SUPPLIED MATERIAL =
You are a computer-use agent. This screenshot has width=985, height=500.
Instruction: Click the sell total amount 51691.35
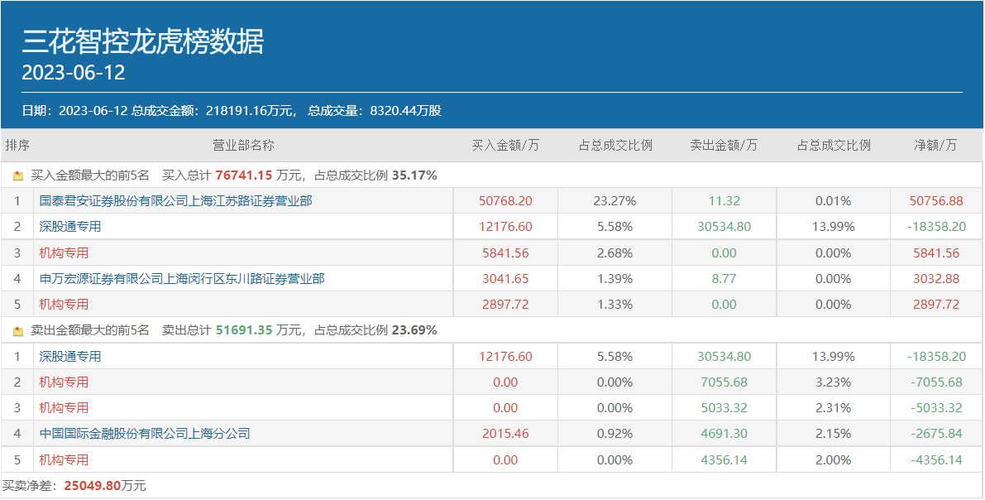[243, 330]
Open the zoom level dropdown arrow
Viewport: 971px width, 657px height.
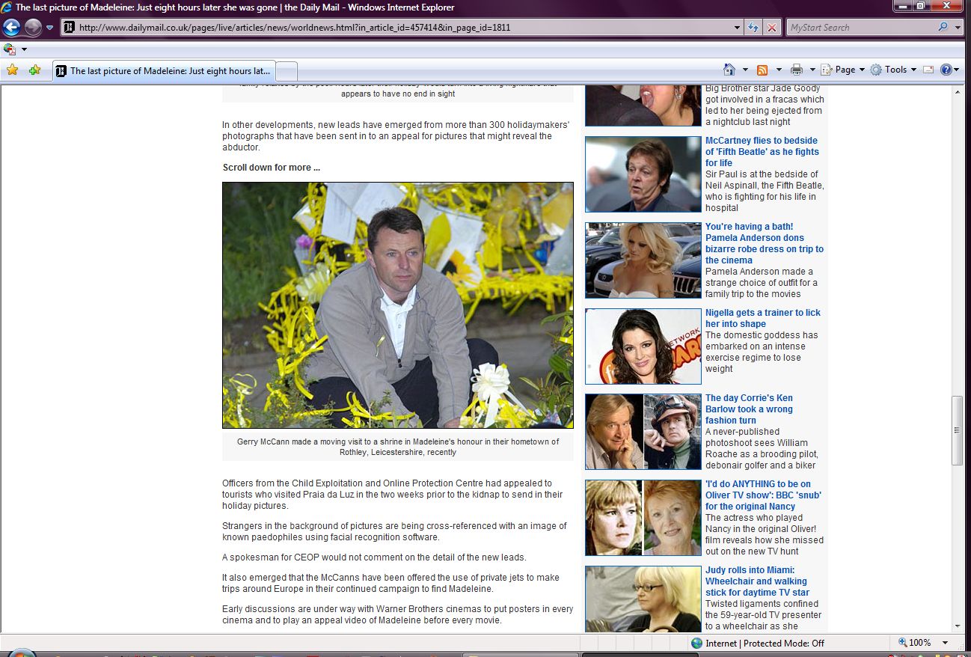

PROBLEM DETAILS = In how many lines of the data does the string "width" appear? Only the number should be given.

FINISHED TASK = 2